─── Data for the task ───

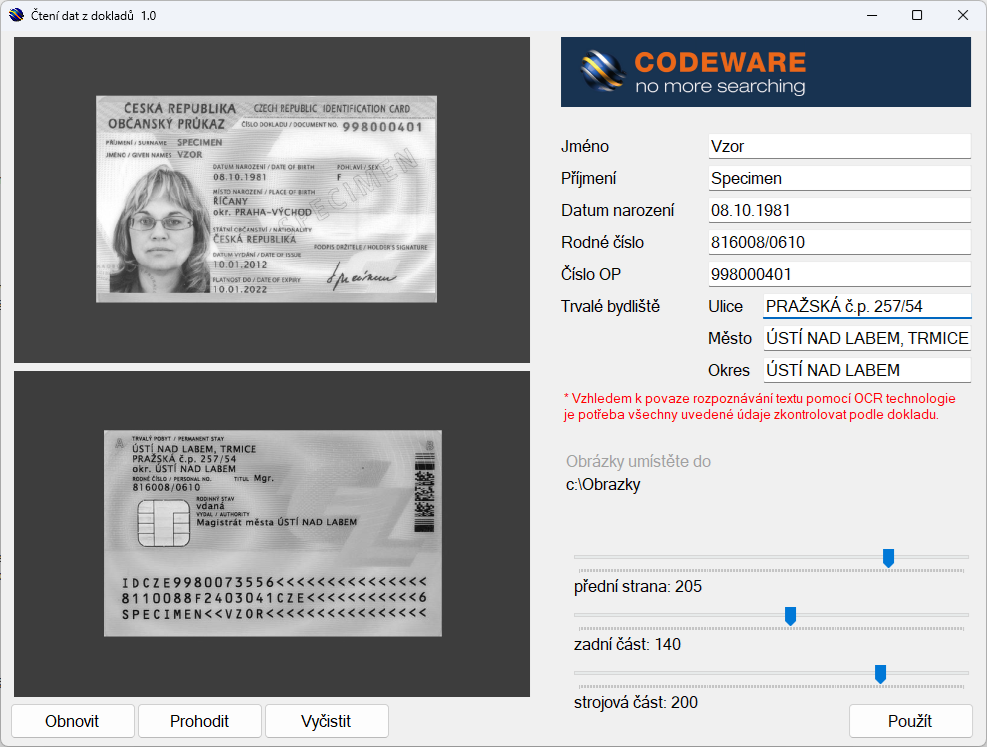Click the Okres input field
987x747 pixels.
click(x=866, y=370)
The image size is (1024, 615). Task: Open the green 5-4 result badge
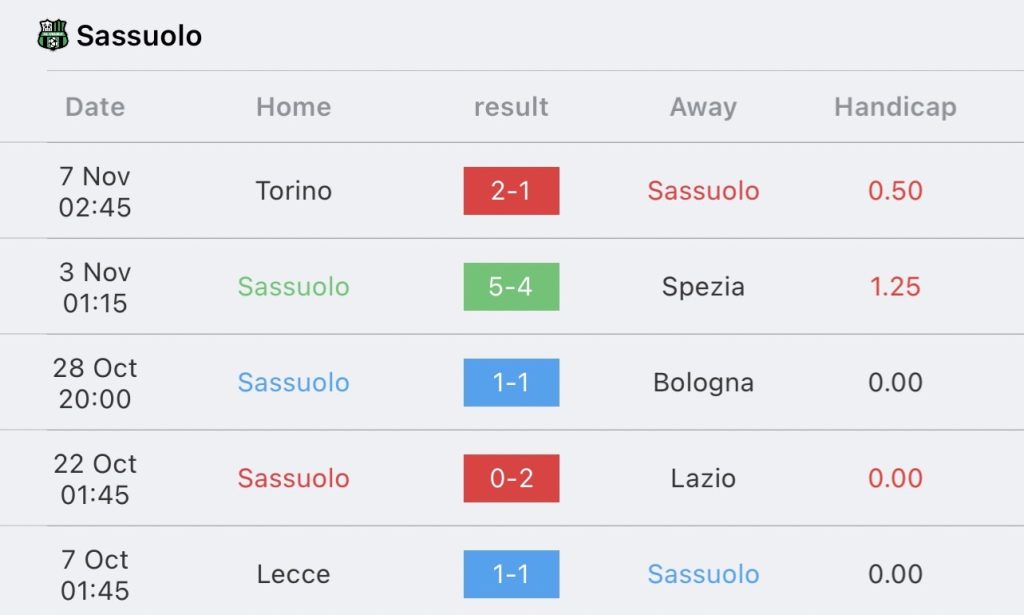pyautogui.click(x=511, y=287)
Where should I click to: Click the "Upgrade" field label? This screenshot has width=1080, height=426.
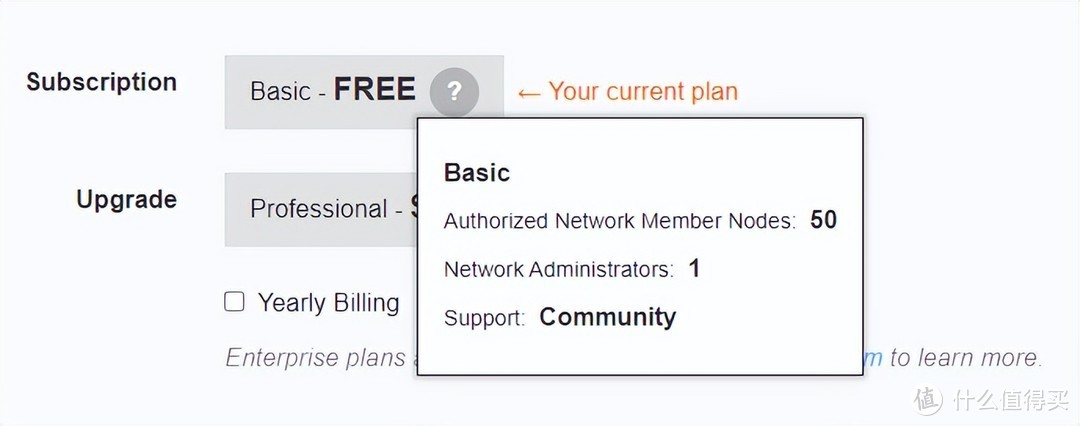click(x=126, y=199)
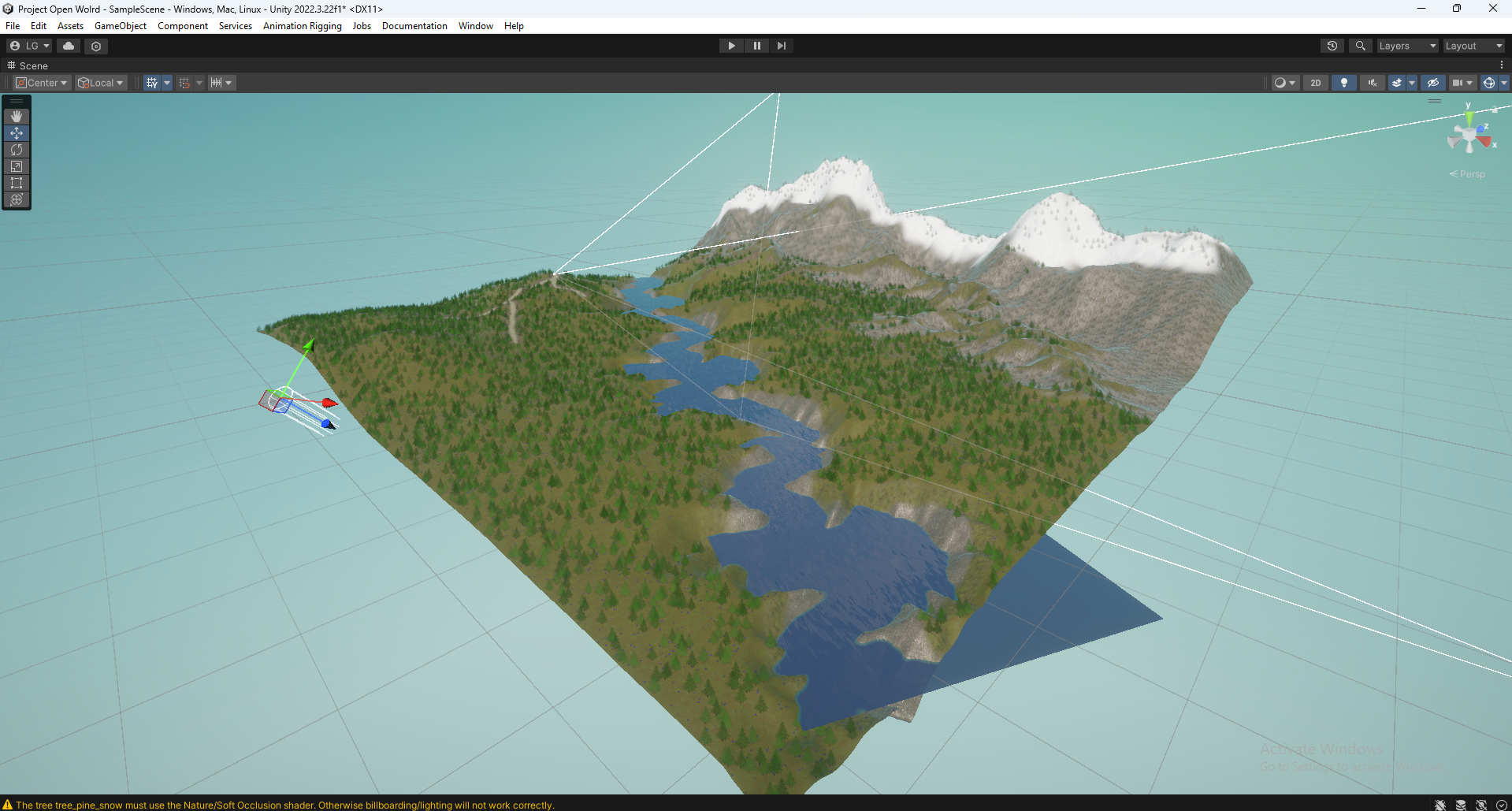Open the Layers dropdown
The image size is (1512, 811).
pos(1407,45)
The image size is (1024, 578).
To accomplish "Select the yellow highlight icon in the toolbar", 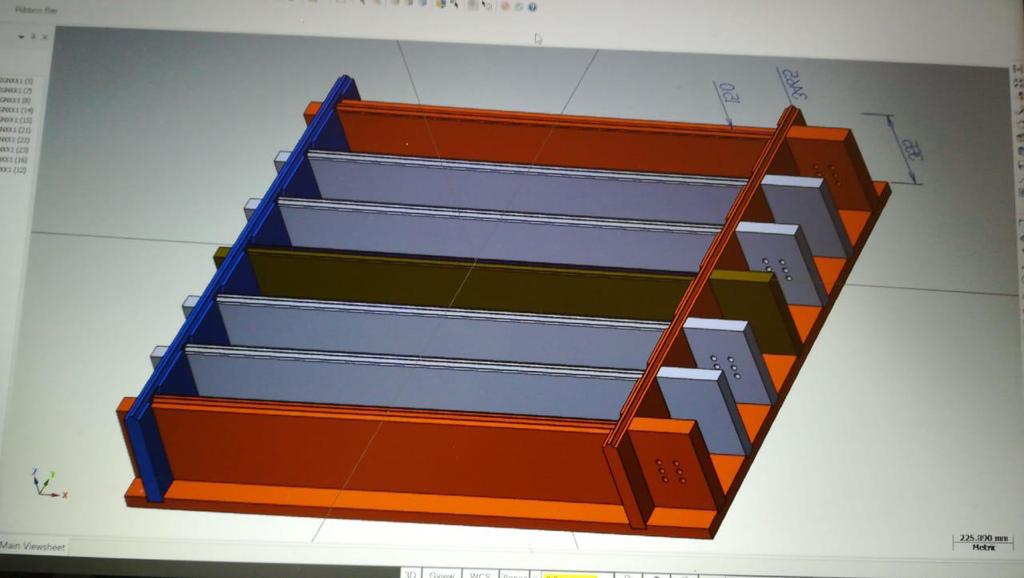I will [438, 6].
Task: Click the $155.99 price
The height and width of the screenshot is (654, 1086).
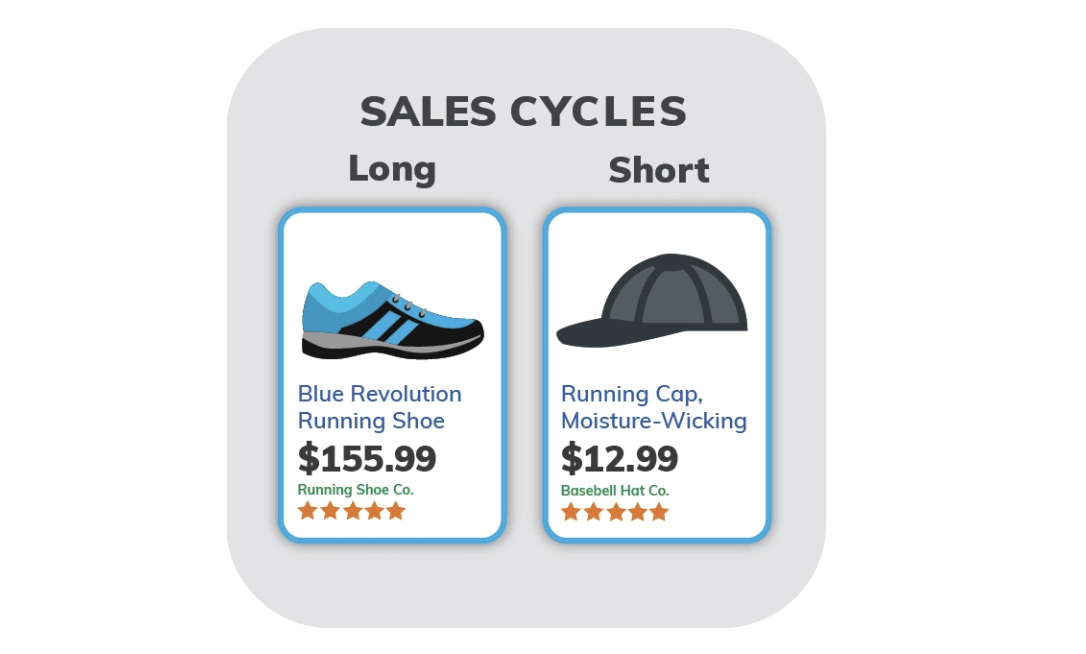Action: click(x=367, y=459)
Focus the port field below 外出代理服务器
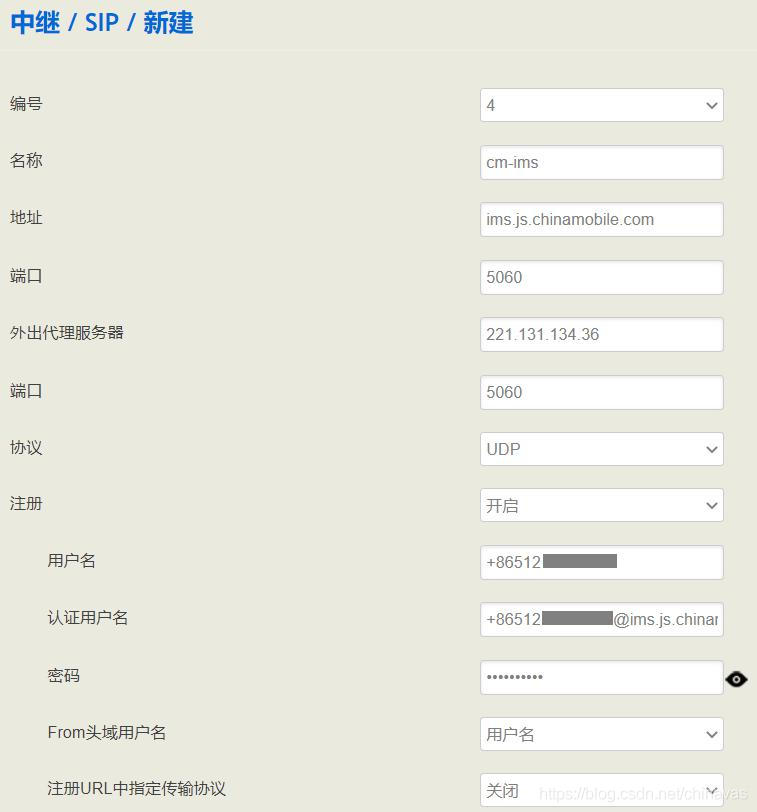This screenshot has height=812, width=757. (601, 392)
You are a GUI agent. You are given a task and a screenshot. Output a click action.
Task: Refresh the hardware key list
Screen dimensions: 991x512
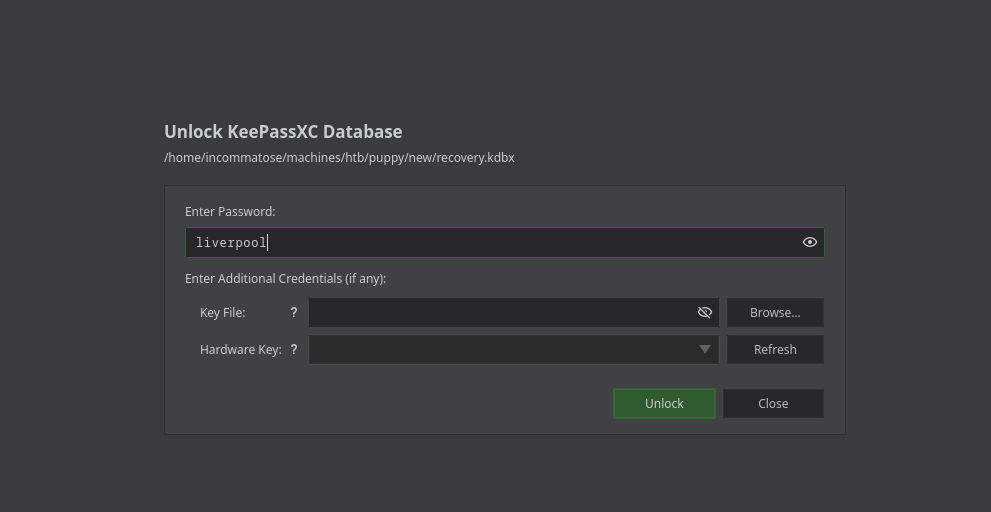tap(774, 350)
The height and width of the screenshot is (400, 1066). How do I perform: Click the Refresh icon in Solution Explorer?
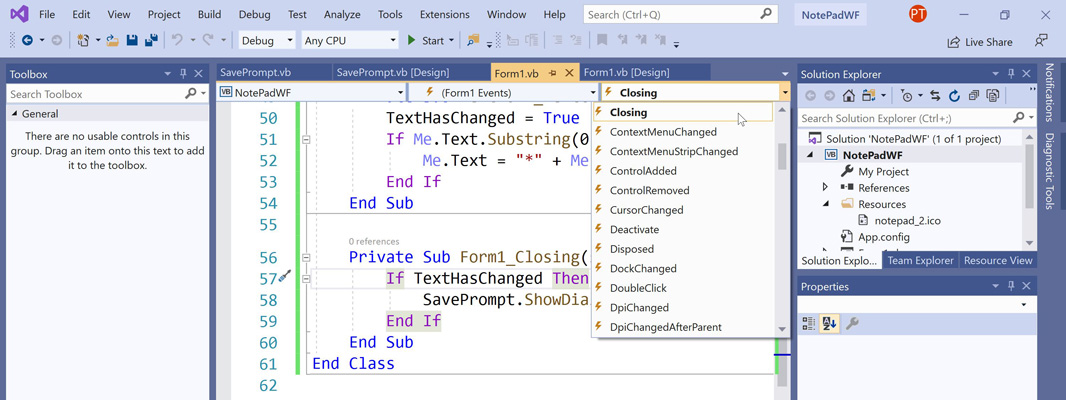coord(954,96)
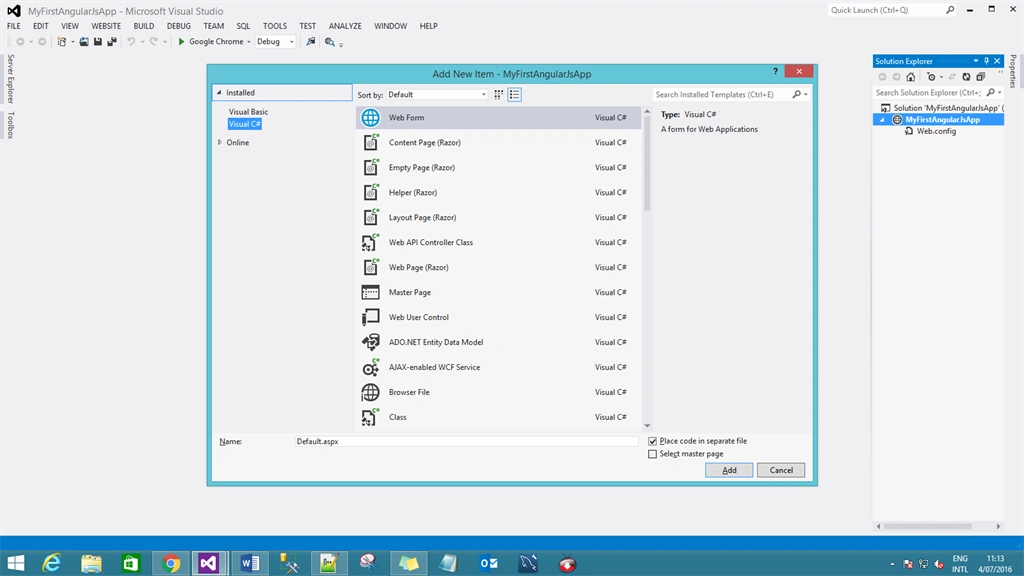Open the Debug configuration dropdown

pyautogui.click(x=275, y=42)
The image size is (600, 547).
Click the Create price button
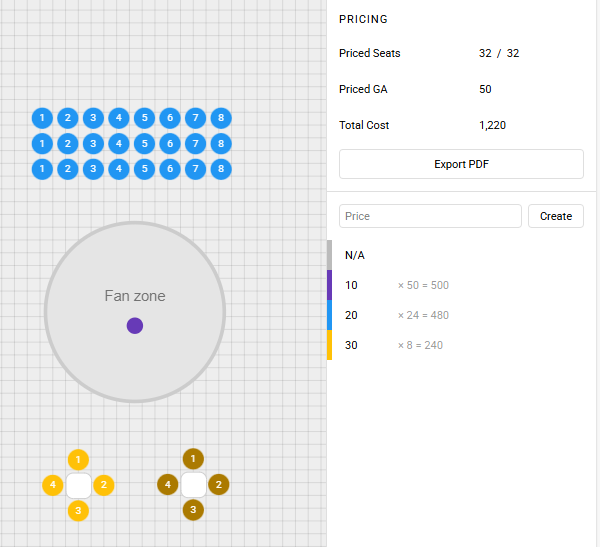point(555,216)
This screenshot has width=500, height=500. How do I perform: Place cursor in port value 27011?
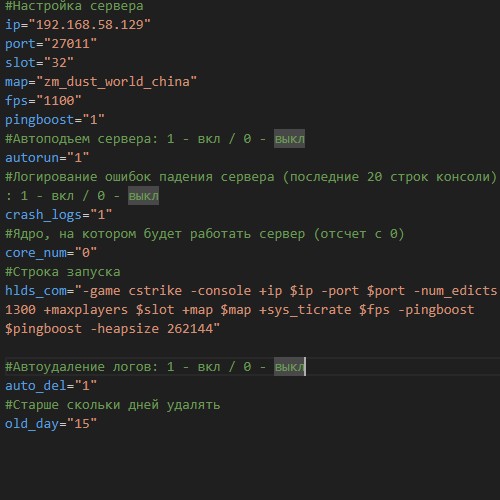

───

# Set task
Convert the listing, from the line that contains "The height and width of the screenshot is (400, 1066)." through the end of the listing, into a Markdown table with the columns Row and Line. Skip blank lines, and leave the pictures out of the table.

# Worked solution
| Row | Line |
|---|---|
| 1 | The height and width of the screenshot is (400, 1066). How do I perform: Click the Refresh icon in Solution Explorer? |
| 2 | coord(954,96) |
| 3 | Open the Debug configuration dropdown |
| 4 | pyautogui.click(x=275, y=42) |
| 5 | The image size is (600, 547). |
| 6 | Click the Create price button |
| 7 | point(555,216) |
| 8 | This screenshot has width=500, height=500. How do I perform: Place cursor in port value 27011? |